BANGKOK — A court in Thailand found seven environmental activists not guilty Thursday of violating a law on public gatherings that imposes severe penalties for actions that disrupt public services.

The activists, all women, in November 2016 blocked access to a meeting at a local government office in Loei province in Thailand's northeast to protest a request by a gold mining company to expand operations near their homes. They were charged by prosecutors on behalf of 16 people who said they were unable to attend the scheduled meeting due to the 20-hour protest.

The Loei Provincial Court dropped all charges against them, stating they had "innocently expressed their opinions, which is within their basic rights under the system of democracy." They had also been charged with compelling a person, by threat or violence, to act against his will. Had they been convicted they could have faced more than five years in prison.

The court also stated that the defendants lived in the area of the Tungkum Ltd. gold mine and thus their livelihoods were directly affected by the mining operations, which they said contaminated public water sources with dust, heavy metals, rat poison and high levels of manganese.

Villagers had been protesting since 2006 against the mine's alleged pollution and had blocked the company's trucks from the road leading to the mine's entrance at least three times since 2013. On one of those occasions in 2014 they were attacked and beaten at night by about 200 armed men.
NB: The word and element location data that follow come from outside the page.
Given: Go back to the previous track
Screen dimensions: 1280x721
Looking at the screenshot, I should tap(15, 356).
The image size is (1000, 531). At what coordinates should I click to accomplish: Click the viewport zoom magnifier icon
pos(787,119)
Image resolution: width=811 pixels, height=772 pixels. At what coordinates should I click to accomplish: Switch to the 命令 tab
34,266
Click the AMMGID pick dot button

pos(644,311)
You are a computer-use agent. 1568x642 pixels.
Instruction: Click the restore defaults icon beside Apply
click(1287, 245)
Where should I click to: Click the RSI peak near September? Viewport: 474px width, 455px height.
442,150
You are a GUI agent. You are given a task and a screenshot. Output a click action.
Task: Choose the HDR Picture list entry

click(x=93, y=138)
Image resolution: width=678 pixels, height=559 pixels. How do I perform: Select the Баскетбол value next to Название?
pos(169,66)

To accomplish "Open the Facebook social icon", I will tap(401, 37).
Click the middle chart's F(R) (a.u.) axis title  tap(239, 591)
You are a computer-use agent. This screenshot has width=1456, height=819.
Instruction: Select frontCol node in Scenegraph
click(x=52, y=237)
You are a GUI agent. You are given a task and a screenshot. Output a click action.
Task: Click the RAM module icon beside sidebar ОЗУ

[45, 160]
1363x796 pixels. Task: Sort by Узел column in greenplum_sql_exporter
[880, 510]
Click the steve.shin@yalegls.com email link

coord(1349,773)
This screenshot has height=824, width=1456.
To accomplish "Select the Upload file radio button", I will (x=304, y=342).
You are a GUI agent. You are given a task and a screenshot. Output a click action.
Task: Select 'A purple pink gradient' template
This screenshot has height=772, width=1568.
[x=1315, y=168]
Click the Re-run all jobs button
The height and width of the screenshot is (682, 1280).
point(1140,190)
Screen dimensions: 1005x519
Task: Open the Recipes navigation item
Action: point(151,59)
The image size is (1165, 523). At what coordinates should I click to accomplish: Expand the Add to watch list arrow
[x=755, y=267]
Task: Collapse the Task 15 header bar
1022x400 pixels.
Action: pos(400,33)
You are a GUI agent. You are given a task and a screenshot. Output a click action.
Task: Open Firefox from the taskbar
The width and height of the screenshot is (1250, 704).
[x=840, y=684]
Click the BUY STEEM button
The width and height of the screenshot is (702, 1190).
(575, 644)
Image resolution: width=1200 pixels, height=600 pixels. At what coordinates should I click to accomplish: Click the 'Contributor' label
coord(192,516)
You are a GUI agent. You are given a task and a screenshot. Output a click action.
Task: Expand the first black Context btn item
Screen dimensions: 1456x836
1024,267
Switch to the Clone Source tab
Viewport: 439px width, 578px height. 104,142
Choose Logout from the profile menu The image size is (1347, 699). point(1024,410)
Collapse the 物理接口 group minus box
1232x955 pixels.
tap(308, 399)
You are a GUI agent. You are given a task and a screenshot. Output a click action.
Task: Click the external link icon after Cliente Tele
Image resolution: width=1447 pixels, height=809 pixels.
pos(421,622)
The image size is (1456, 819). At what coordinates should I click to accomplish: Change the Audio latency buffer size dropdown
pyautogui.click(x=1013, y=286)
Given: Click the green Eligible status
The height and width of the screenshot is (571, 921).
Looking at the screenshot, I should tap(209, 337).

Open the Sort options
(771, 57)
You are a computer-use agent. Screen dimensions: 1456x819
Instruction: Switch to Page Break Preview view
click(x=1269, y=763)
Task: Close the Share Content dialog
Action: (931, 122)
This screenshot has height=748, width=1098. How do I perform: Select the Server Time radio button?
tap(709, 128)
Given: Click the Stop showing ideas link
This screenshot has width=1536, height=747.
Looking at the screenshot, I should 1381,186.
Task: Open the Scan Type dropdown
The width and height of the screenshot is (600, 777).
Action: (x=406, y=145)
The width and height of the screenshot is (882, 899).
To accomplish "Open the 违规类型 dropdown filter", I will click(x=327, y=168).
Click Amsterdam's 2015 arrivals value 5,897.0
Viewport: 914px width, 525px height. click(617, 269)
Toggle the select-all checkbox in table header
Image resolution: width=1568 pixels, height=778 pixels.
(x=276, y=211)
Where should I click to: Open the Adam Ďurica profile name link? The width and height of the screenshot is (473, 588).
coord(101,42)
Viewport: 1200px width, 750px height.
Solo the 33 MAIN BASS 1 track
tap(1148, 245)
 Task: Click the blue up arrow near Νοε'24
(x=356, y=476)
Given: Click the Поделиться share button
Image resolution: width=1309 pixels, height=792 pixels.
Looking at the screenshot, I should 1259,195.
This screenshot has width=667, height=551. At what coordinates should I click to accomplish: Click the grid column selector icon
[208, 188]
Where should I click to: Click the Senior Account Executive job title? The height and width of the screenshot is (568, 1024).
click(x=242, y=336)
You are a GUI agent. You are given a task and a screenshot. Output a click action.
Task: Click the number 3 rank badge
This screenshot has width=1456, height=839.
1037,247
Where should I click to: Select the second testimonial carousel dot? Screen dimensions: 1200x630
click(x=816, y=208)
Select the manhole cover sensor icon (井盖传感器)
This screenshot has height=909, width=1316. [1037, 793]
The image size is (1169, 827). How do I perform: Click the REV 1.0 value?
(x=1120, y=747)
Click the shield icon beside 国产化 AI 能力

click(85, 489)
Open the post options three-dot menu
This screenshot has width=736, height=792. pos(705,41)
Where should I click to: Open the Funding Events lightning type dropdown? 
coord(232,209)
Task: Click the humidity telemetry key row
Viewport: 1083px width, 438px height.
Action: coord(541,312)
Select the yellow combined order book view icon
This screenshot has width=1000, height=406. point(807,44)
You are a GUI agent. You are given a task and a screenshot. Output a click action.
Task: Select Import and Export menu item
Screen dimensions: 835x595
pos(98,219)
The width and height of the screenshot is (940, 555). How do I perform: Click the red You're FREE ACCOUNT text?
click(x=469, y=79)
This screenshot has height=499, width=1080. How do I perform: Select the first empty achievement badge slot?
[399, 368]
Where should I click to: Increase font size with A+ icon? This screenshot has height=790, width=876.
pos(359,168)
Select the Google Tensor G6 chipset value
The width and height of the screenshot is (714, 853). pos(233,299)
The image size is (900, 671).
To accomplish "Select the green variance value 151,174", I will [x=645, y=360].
Two military men were convicted and jailed for orchestrating the assault.

Tungkum has brought at least 19 criminal and civil complaints against 33 Loei residents since 2007.

The company's license to operate in forest areas expired about five years ago, curtailing most of its operation.

Pornthip Hongchai, one of the acquitted defendants, said she was "satisfied and happy" with the court's ruling. She was worried, however, that a new mining law might allow operations to resume, and that nothing had been done to deal with the residual pollution.

"There is still contamination within our six villages surrounding the mine. No officials or any department have come to seriously fix or address the problem yet. Villagers know that the water is contaminated and we have to be careful and look after ourselves. We still have to buy water to drink and cook with. We've been buying water since 2009 when there was a public health announcement."

In December 2016, Prime Minister Prayuth Chan-ocha issued an executive order halting all gold mining in Thailand.

However, the order also mandated creation of a committee to manage and oversee the country's mineral resources, with power to allow gold mining to resume at a later date.